Hacker News new | ask | show | jobs
by phh 1120 days ago
> If I say "it's too chilly in here" in a house with only lights, it will turn them on as a way of "warming things up".

Thanks for the example that's interesting.

FWIW, this is pretty much what has been described as "waluigi" effect a bit extended: in a text you'll find on the internet, if some information at the beginning is mentioned, it WILL be relevant somewhere at some point later in that text. So an auto-completion algorithm will use all the information that has been given in the prompt. In your example it puts it in an even weirder situation where the model the overall model information (the lights, and that you're cold and nothing else), and it must generate a response.
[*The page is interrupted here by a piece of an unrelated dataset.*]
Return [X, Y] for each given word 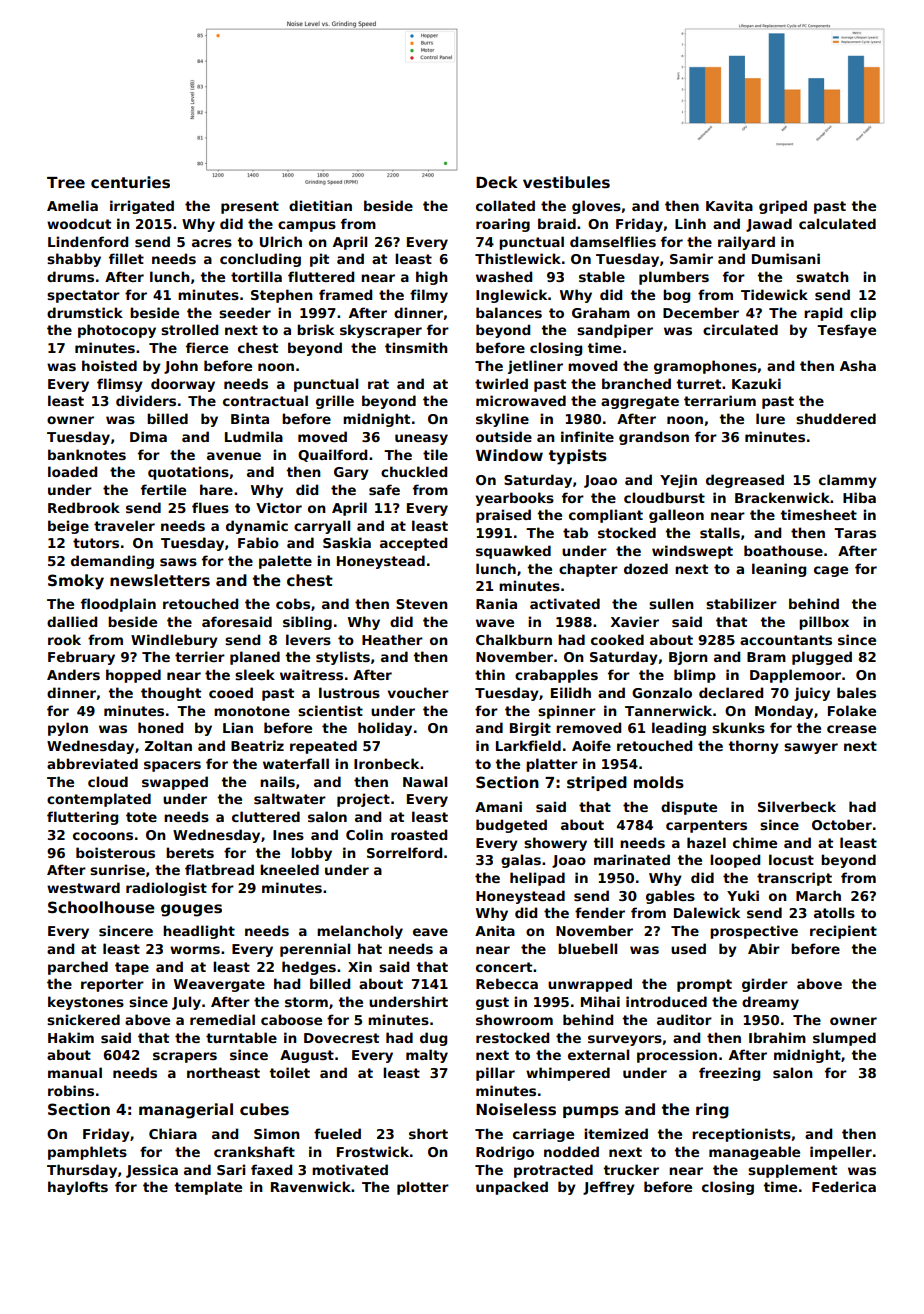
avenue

It would be a fun psychological study to look at, but I'm pretty sure even humans would do that in that situation (assuming they realize that lights may indeed produce a little bit of wattage of heat)

2 comments

> FWIW, this is pretty much what has been described as "waluigi" effect a bit extended

Sorry I disagree for some reasons. First, turning the lights on is literally the only thing the bot can do to heat up the house at all. Turning on the lights does heat it up a little bit. So it's the right answer. Second, that's not the Waluigi effect, not even 'pretty much' and not even 'a bit extended'. Both of them are talking about things LLMs say, but other than that no.

The Waluigi effect applied to this scenario might be like, you tell the bot to make the house comfortable, and describe all the ways that a comfortable house is like. Then by doing this you have also implicitly told the bot how to make the most uncomfortable house possible. Its behavior is only one comfortable/uncomfortable flip away from creating a living hell. Say that in the course of its duties the bot is for some reason unable to make the house as comfortable as it would like to be able to do. It might decide that it didn't do it, because it's actually trying to make the house uncomfortable instead of comfortable. So now you got a bot turning your house into some haunted house beetlejuice nightmare.
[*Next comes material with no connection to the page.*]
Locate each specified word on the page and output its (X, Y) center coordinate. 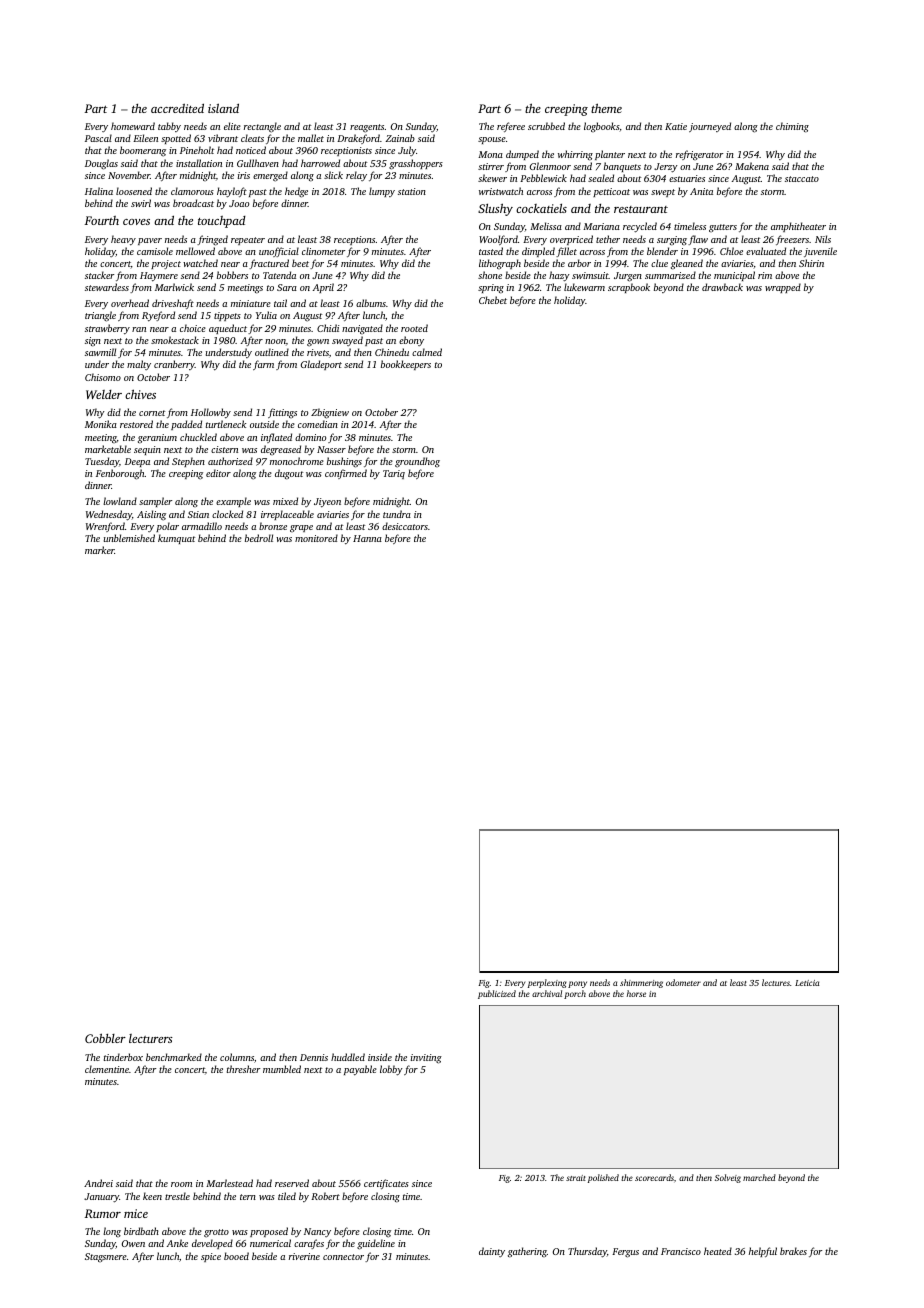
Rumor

For performant enough models, you can just instruct it not to necessarily use that information in immediate completions.

adding something like

"Write the first page of the first chapter of this novel. Do not introduce the elements of the synopsis too quickly. Weave in the world, characters, and plot naturally. Pace it out properly. That means that several elements of the story may not come into light for several chapters."

after you've written up key elements you want in the story actually makes the models write something that paces ok/normally.